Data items
BEGIN
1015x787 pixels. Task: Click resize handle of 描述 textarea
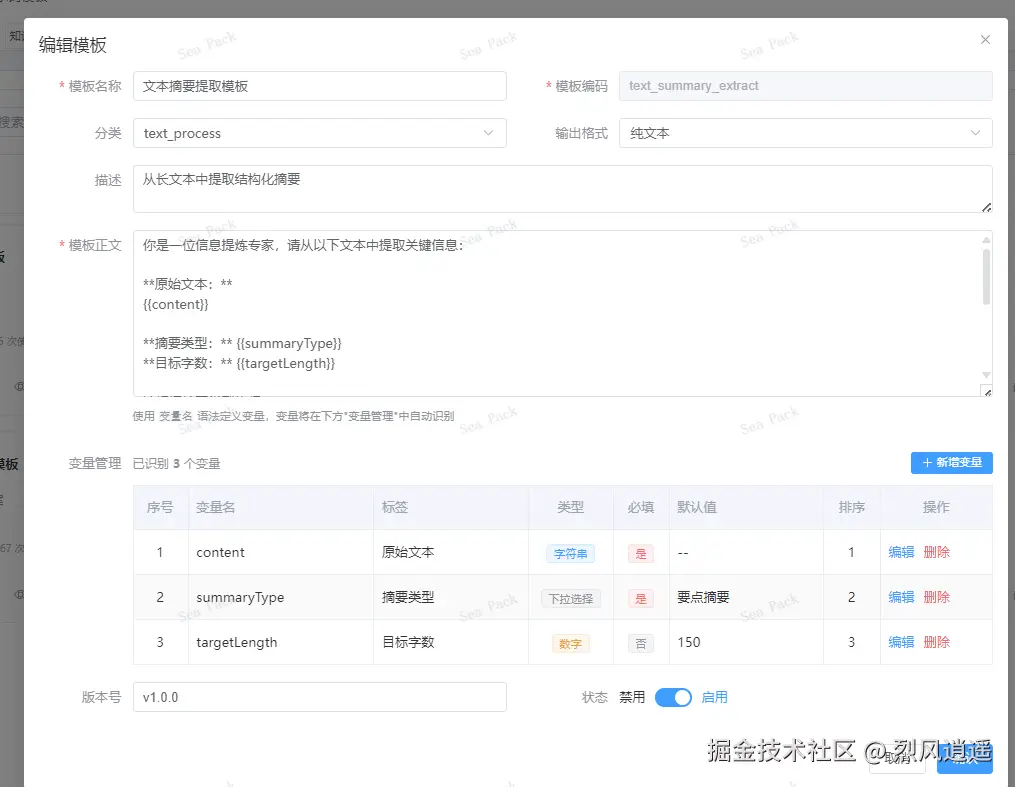click(986, 207)
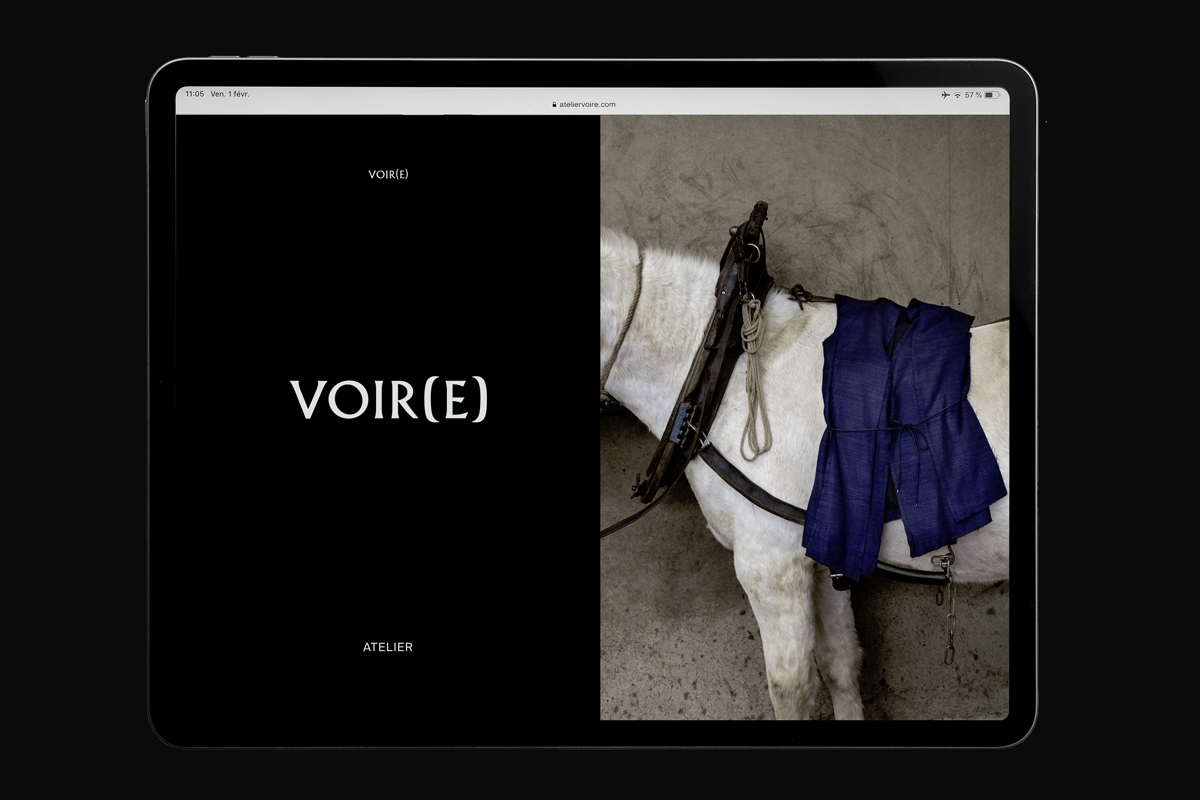Open the VOIR(E) header navigation link
Viewport: 1200px width, 800px height.
coord(390,173)
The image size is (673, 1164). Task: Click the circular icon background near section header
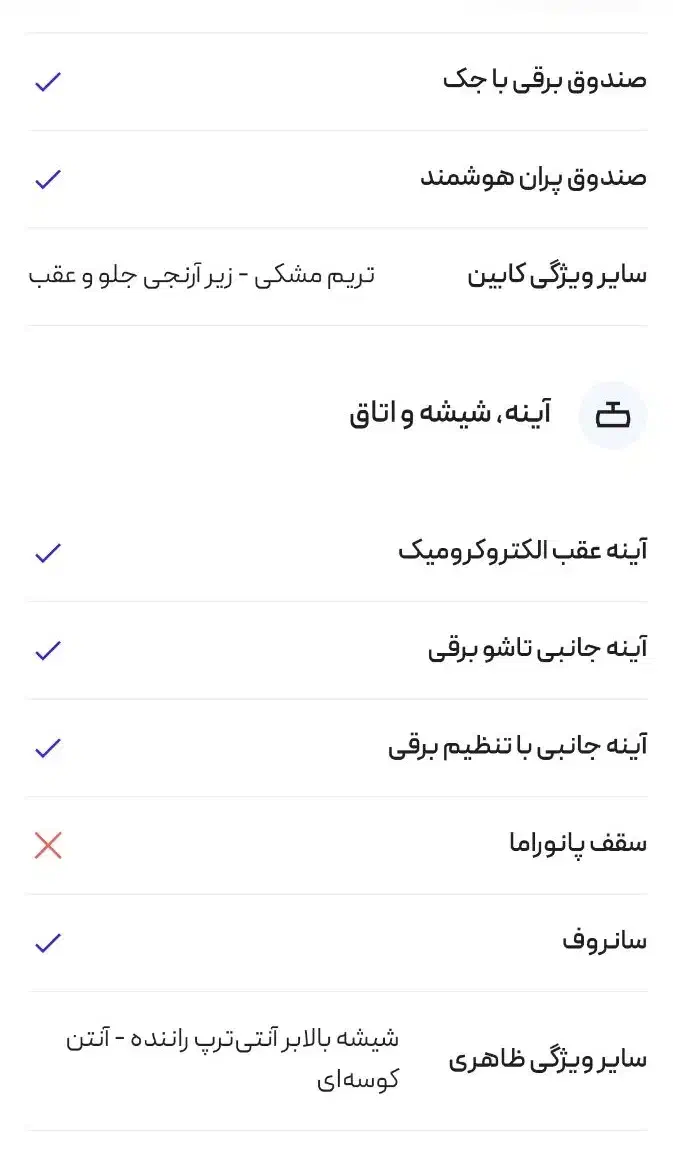(x=613, y=413)
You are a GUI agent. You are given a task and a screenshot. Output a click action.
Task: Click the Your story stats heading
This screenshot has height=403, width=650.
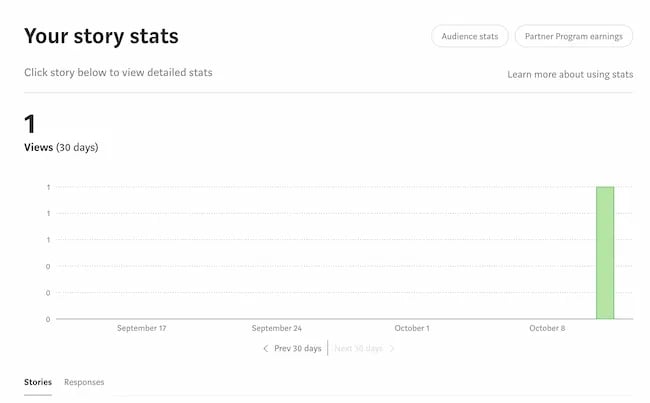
END
# WHAT YOU NEED TO DO
Would you please output each record exactly, leaving the images out?

# RESPONSE FOR THIS EXERCISE
1015x787 pixels. Task: Click resize handle of 描述 textarea
click(986, 207)
Open the VOIR(E) header navigation link
Viewport: 1200px width, 800px height.
coord(390,173)
The image size is (673, 1164). Task: Click the circular icon background near section header
(x=613, y=413)
You are a GUI agent. You are given a task and a screenshot. Output a click action.
Task: Click the Your story stats heading
This screenshot has height=403, width=650.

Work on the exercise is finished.